Clinical psychologist Dr Raewyn Barry says her caseloads border on being unsustainable. Photo / Warren Buckland
Clinical psychologists in Hawke's Bay fear for those in need if their own calls for help aren't heard soon.
Their union says the sector is in crisis - underpaid, undervalued, and overworked - a combination which it says is causing a mass exodus.
In two years, Hawke's Bay District HealthBoard's Child and Adolescent Mental Health Service has lost six psychologists, leaving just 2.4 full-time equivalents.
Union Apex says based on the international benchmark, health services should employ one psychologist for every 5000 people, meaning Hawke's Bay ideally would have nine psychologists in their child and adolescent services.
HBDHB clinical psychologist, and union delegate, Dr Raewyn Barry says her caseloads border on being unsustainable.
She is unable to take on any new clients until January next year.
Despite losing staff, the number of referrals for their service has been on a sharp incline over the past four years.
Six-hundred psychologists employed by District Health Boards around the country, all of whom are members of the union, are in their third month of partial strike action.
The strike includes psychologists working across a range of mental health services, including forensic services, community mental health, addiction and inpatient services.
It has meant psychologists have stopped accepting allocations of new patients onto their caseload.
Technical Advisory Services (TAS) said the parties were in mediation in Auckland on Thursday and a formal offer was tabled.
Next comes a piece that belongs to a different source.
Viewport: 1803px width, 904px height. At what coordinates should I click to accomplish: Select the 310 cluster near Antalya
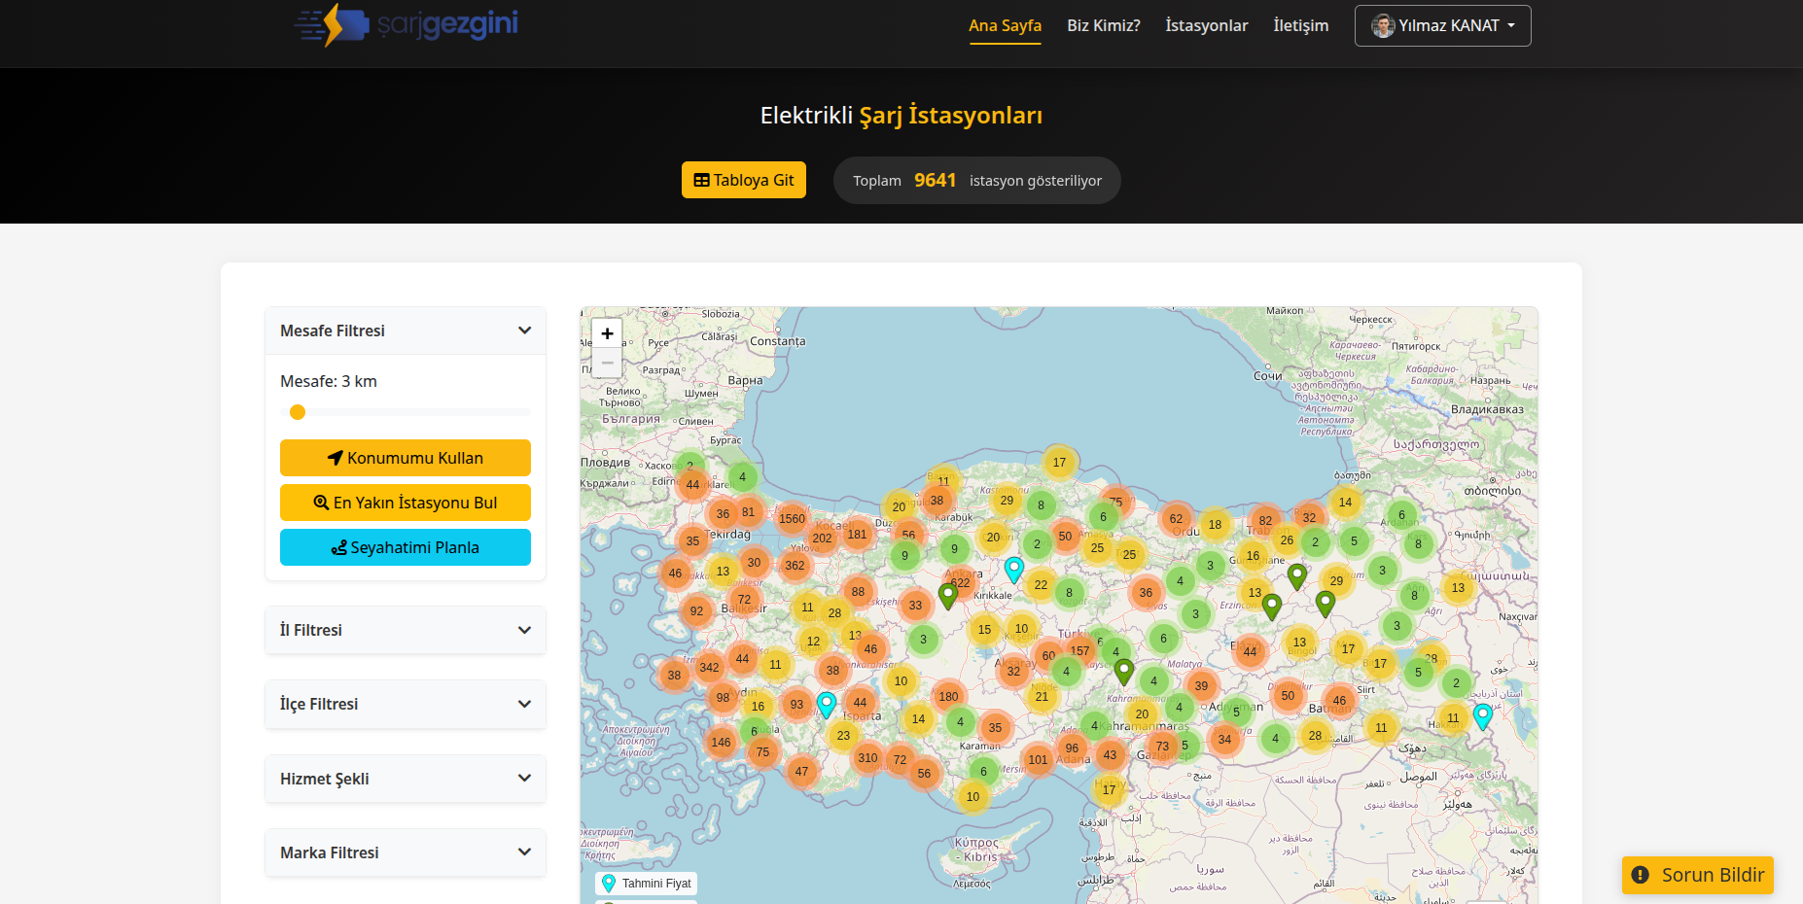[867, 758]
The union will be taking the offer to its members for a vote, a spokesman said.
Next week, members will begin voting on the new offer from their employers to settle their collective agreement negotiations.
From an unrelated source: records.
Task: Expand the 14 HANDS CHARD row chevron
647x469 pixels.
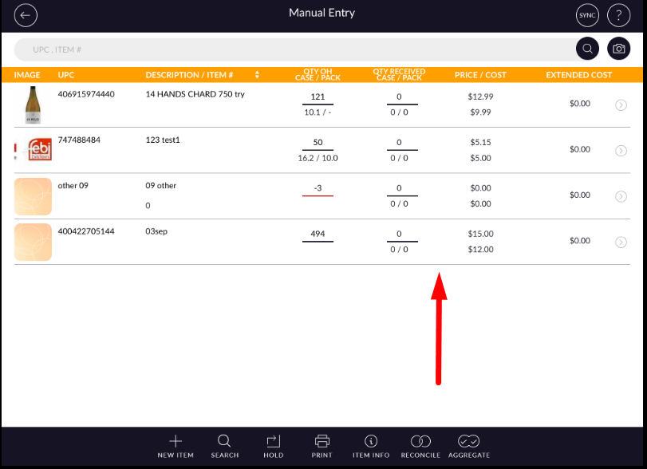Action: pos(621,104)
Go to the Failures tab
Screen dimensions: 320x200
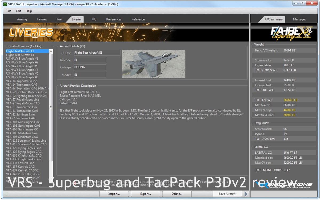pyautogui.click(x=42, y=19)
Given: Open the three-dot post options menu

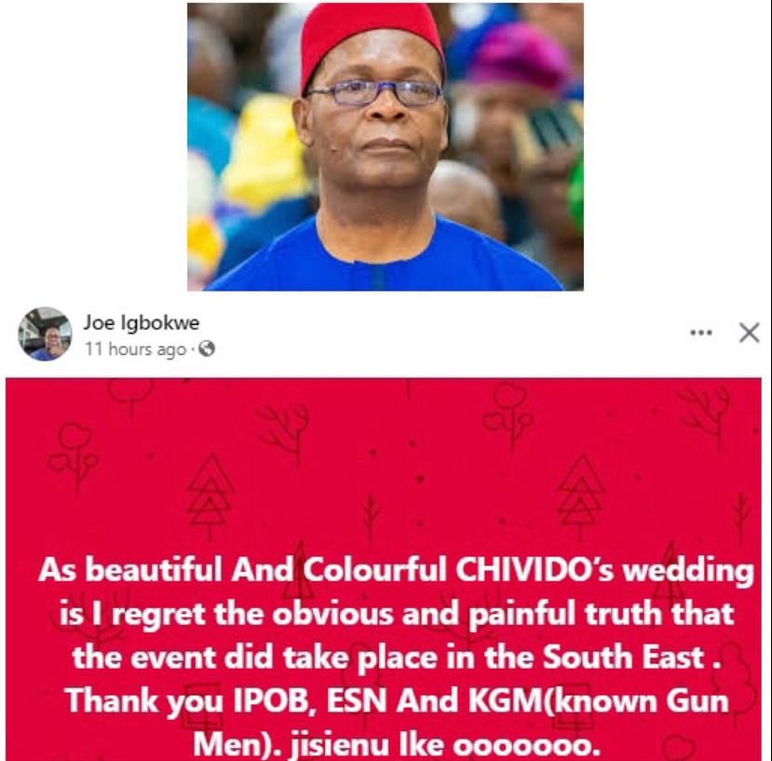Looking at the screenshot, I should 701,333.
A Hawke's Bay DHB spokesperson said it was unable to comment while national bargaining was under way.
Apex says it wants to close the salary gap with other state sector employers of psychologists and wants DHBs to commit to employing one psychologist for every 5000 people living in a DHB area.
Dr Barry, who has worked in the sector for seven years, says she is "really angry".
She fears DHB psychologists will just quit if things don't change. "Those who are hanging on by their fingernails for an offer to stem the haemorrhaging will let go and leave."
Fellow HBDHB Clinical Psychologist, Dr Arna Witkowski says they are in a "really difficult situation" because their job is "helping people not harming people".
"We know it is going to cost our clients and our colleagues and we don't want to do any harm.
"We're actually not allowed to do any harm - that's part of our mandate as psychologists so that's obviously why the strike has been structured in the way it has to impact people as little as possible," she added.
Dr Barry said when teachers and nurses went on strike, they were "really visible".
"For us, it just feels like nobody really knows psychologists exist until they need one and if you have to wait then that's when you realise there aren't enough."
Psychologists work with moderate to severe mental illness that is "seriously impacting on the lives of young people".
Not only that, but universities rely on interns for their final year of training - something which Dr Barry says they are struggling to do.
The New Zealand College of Clinical Psychologists (NZCCP) said recent research showed the average waiting time for an appointment with a psychologist in a Child and Adolescent Mental Health Service was nationwide was 11 weeks, with some services taking much longer.
The average time to see a psychologist in an Adult Mental Health Service was 15 weeks.
Information about Hawke's Bay DHB wait times was not immediately available this week.
While each case is different, Dr Barry says wait times in Hawke's Bay are "longer than advisable".
"We're really short and it's really hard for us to leave people waiting but its also hard for us to keep going under the workload that we're facing at the moment.
"I just don't think anybody should have to wait when they're in distress."
People are seen urgently in crisis, usually by non-psychologists, she said.
"It is more that their ongoing care can be compromised if psychological interventions or assessments aren't indicated."
"That means that the therapy or assessment they need for them to get well is delayed or not available, or psychologists are burning themselves out trying to see too many people which also raises safety issues."
New Zealand College of Clinical Psychologists president Malcolm Stewart says psychologists are in high demand by a range of other social service sectors, such as Oranga Tamariki, Corrections, and ACC, with pay and conditions in these other sectors often seen as preferable.
Additionally, around 40 per cent of psychologists work part or full-time in private practice. This means there is substantial competition for the psychology workforce.
Dr Witkowski knows lots of people who have thought about leaving, and others who have left. For her, however, it is not something she wants to do.
"Personally my heart is in the public sector but I also know that I have lots of really good options in other places as well so if it is something that changes for me then I can."